Chevron, San Ramon, Calif., posted a net profit of nearly $6.3 billion in the first 3 months of this year compared to $1.4 billion in early 2021. Revenues rose to $54.4 billion from $32.0 billion and operating income jumped to more than $9 billion from $2.2 billion. Globally, Chevron’s net oil equivalent production in the first quarter was nearly 3.1 MMboe/d, which was down slightly year over year because of a drop in international output, while net natural gas production increased about 2% to 7.9 MMcfd.
The company’s upstream operations produced 1.18 MMboe/d in the first quarter, which was an increase of 10% from early 2021, when Winter Storm Uri hampered production. Net liquids and natural gas production rose in line with the broader number. Capex in the quarter rose to $2.8 billion from $2.5 billion a year earlier, with US upstream operations receiving $1.3 billion versus $1.05 billion in the year-prior period.
Permian basin unconventional production grew to a record 692,000 boe/d in the quarter, an increase of 14% from 2021’s average, and Wirth and his team expect that number to grow to 700,000-750,000 boe/d for all of 2022. Wirth told analysts and investors on an Apr. 29 conference call the increases haven’t been and won’t be the result of a big step up in Chevron’s programs or the addition of rigs. Instead, they’re primarily the result of working off an unusually large inventory of drilled-but-uncompleted (DUC) wells that grew during the spring and summer of 2020.
“It’s all a function of getting the machine running again,” Wirth said, adding that Chevron teams also are building efficiency improvements into their work.
Over the medium term, Chevron is forecasting production from the Permian’s Midland and Delaware basins will grow to about 1 MMboe/d by 2025 before plateauing near 1.5 MMboe/d around 2030. The company plans to invest about $4 billion/year in the region—about a fifth of total capex—and thinks it will generate more than $4 billion in free cash flow from its Permian business in 2026.
Other items from Chevron’s conference call include:
- Chief Financial Officer Pierre Breber said the company is seeing more labor and equipment cost pressures in the Permian basin but that international operations are showing “not very much at all” on that front.
- Wirth said that while Chevron plans to close on its acquisitions of Renewable Energy Group Inc. and its renewable feedstocks joint venture with Bunge Ltd. in the coming months, investors shouldn’t look for the company to make large acquisitions in the near future: “We like our portfolio where it sits today and really don’t feel there’s a hole to be filled.”
- Asked for his current take on the overall oil and gas markets, Wirth said he expects geopolitical tensions and supply-demand imbalances to last for a while.
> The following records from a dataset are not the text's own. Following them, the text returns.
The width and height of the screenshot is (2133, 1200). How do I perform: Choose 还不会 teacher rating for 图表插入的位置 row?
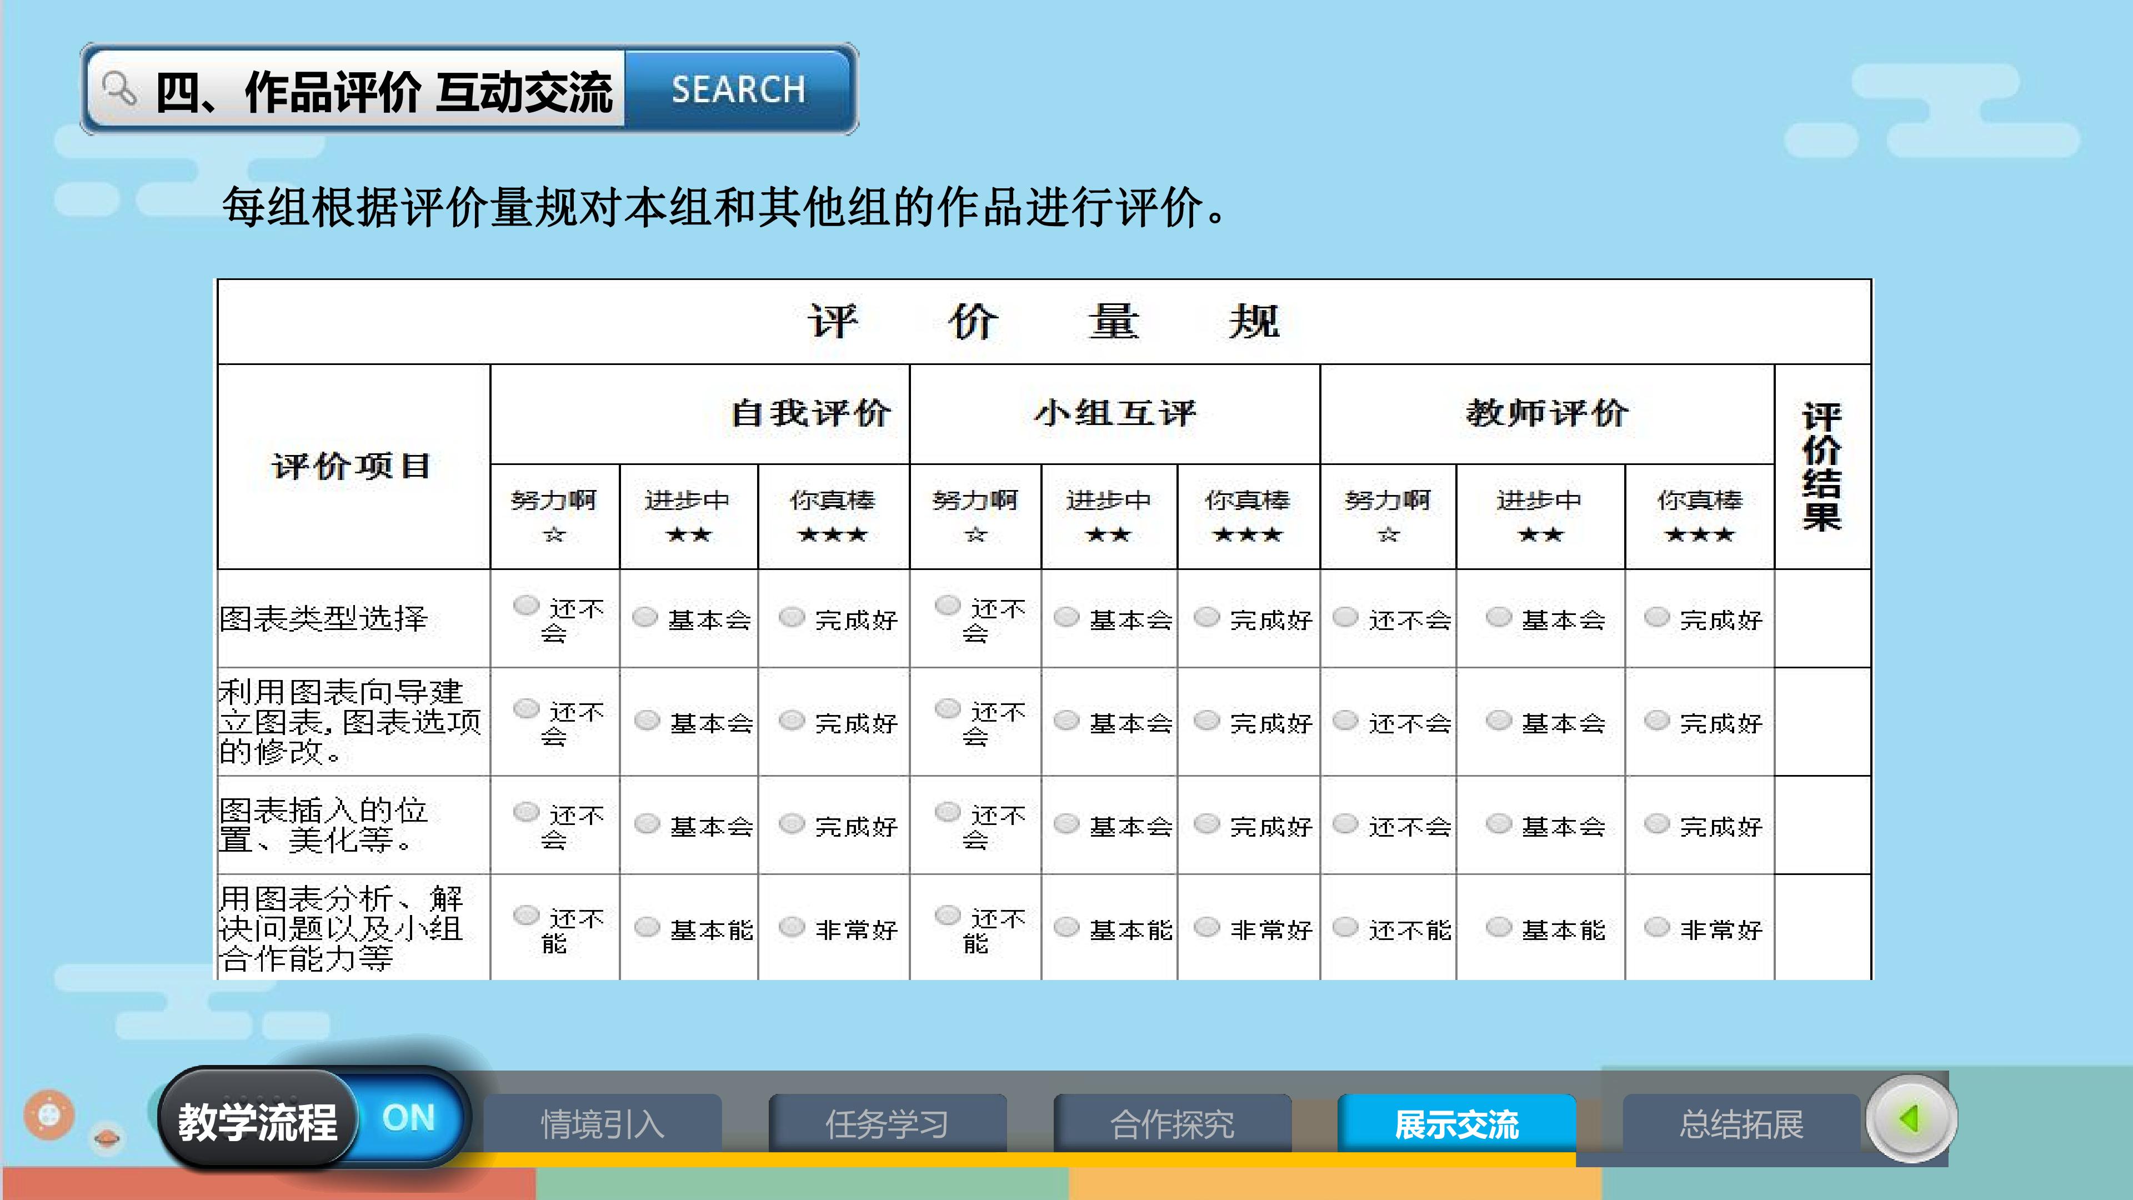tap(1346, 824)
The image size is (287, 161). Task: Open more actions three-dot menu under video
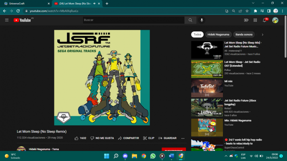(x=183, y=138)
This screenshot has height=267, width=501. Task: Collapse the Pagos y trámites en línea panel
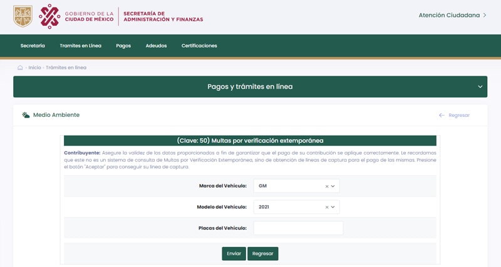point(480,87)

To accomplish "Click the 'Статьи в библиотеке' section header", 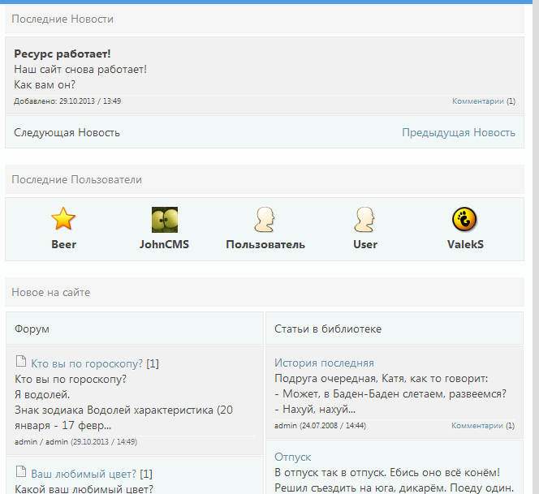I will point(328,329).
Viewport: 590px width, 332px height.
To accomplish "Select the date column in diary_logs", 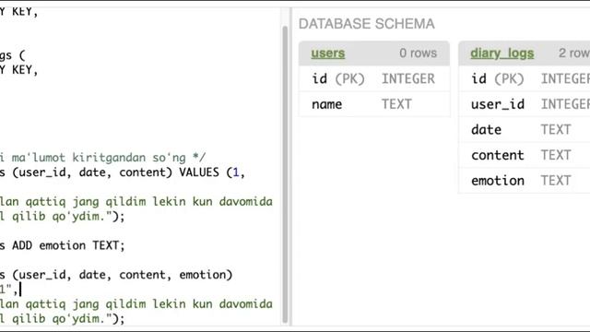I will point(525,129).
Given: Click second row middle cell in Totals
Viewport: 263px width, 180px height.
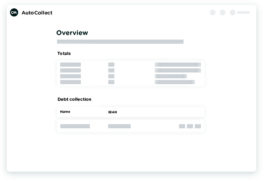Looking at the screenshot, I should 111,70.
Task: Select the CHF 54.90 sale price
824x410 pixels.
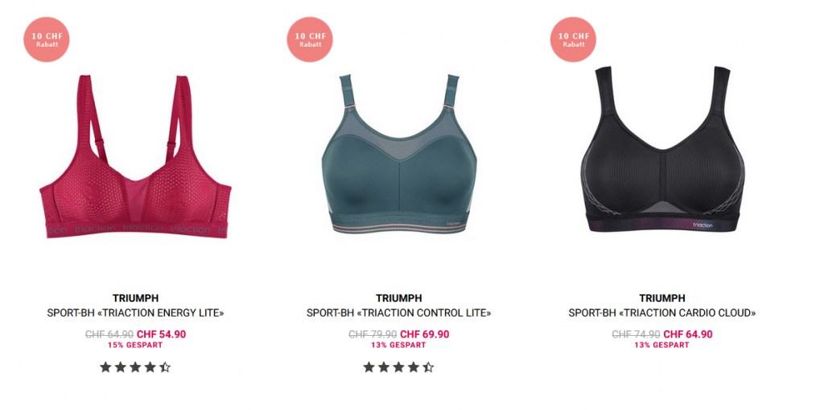Action: (161, 334)
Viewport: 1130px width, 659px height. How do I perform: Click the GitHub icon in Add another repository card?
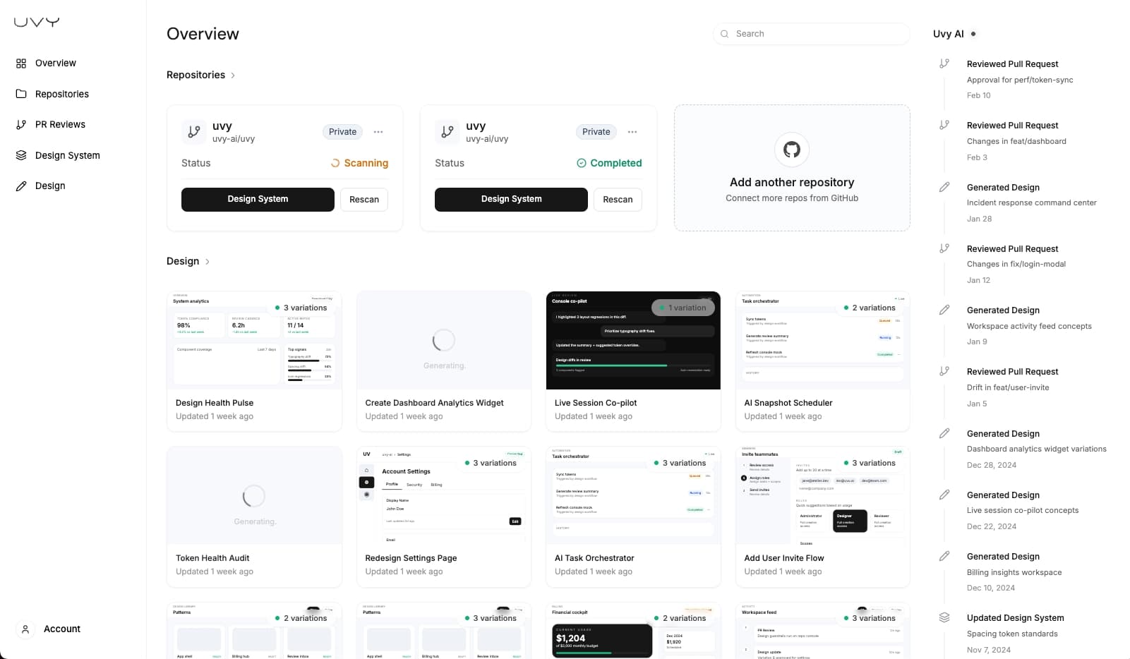791,150
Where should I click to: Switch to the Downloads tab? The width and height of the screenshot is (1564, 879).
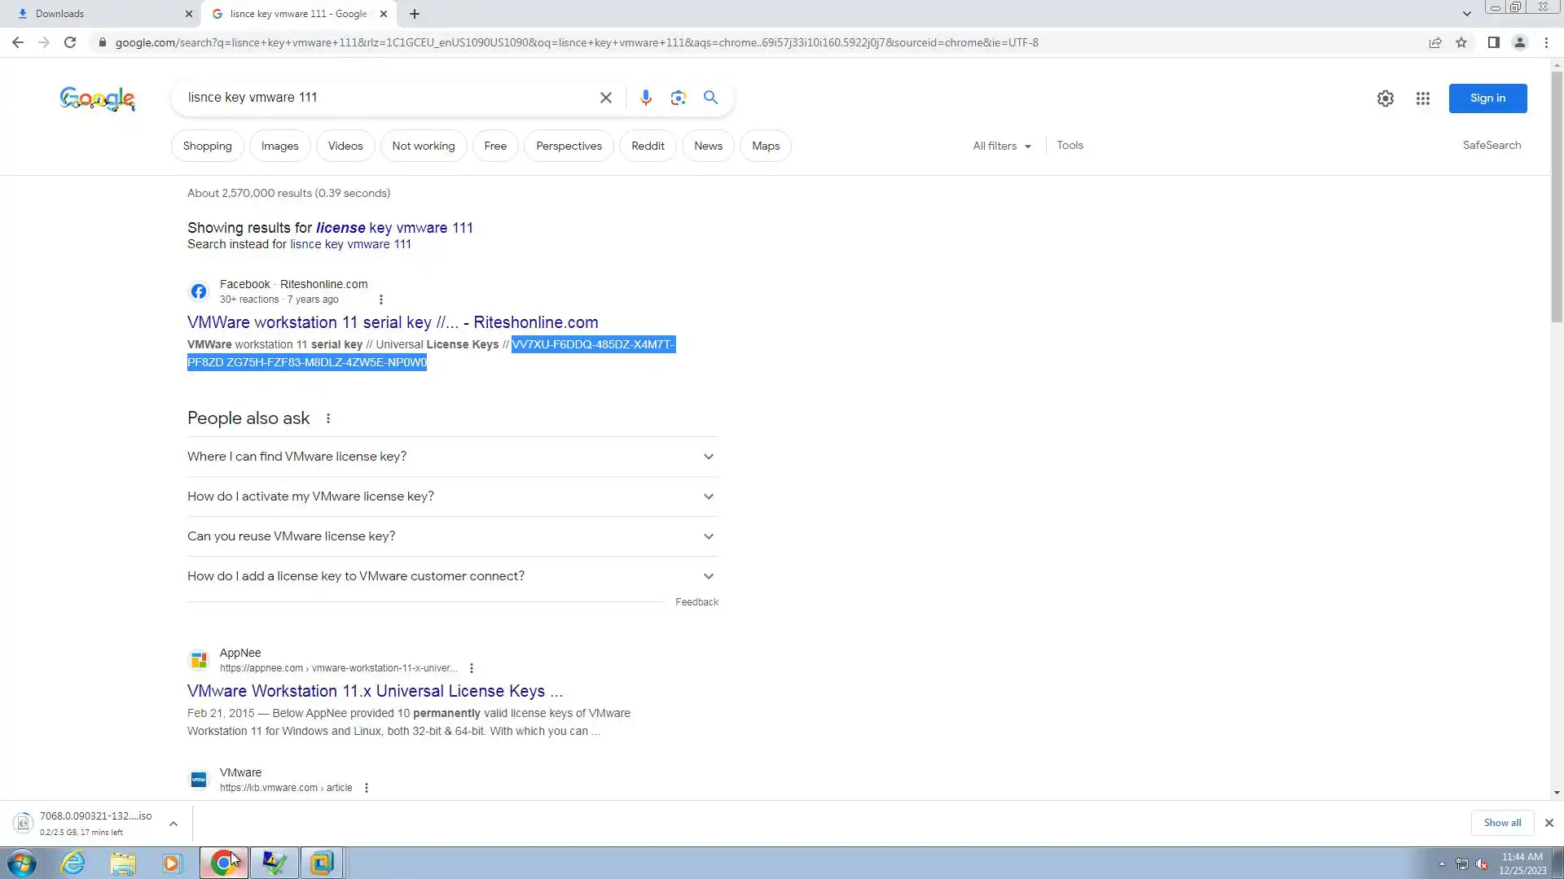click(x=98, y=14)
He also noted that supply is often relatively slow to respond to demand increases such as the bounce back from COVID-19 and said many in the industry are being careful not to overextend capex.
“One of lessons of history is that, just as the bad times don’t last forever, neither do the times when prices are strong,” he said.
Shares of Chevron (Ticker: CVX) were down nearly 3% to about $157.40 in afternoon trading Apr. 29. Year to date, shares have risen about 30%, pushing the company’s market capitalization to about $310 billion.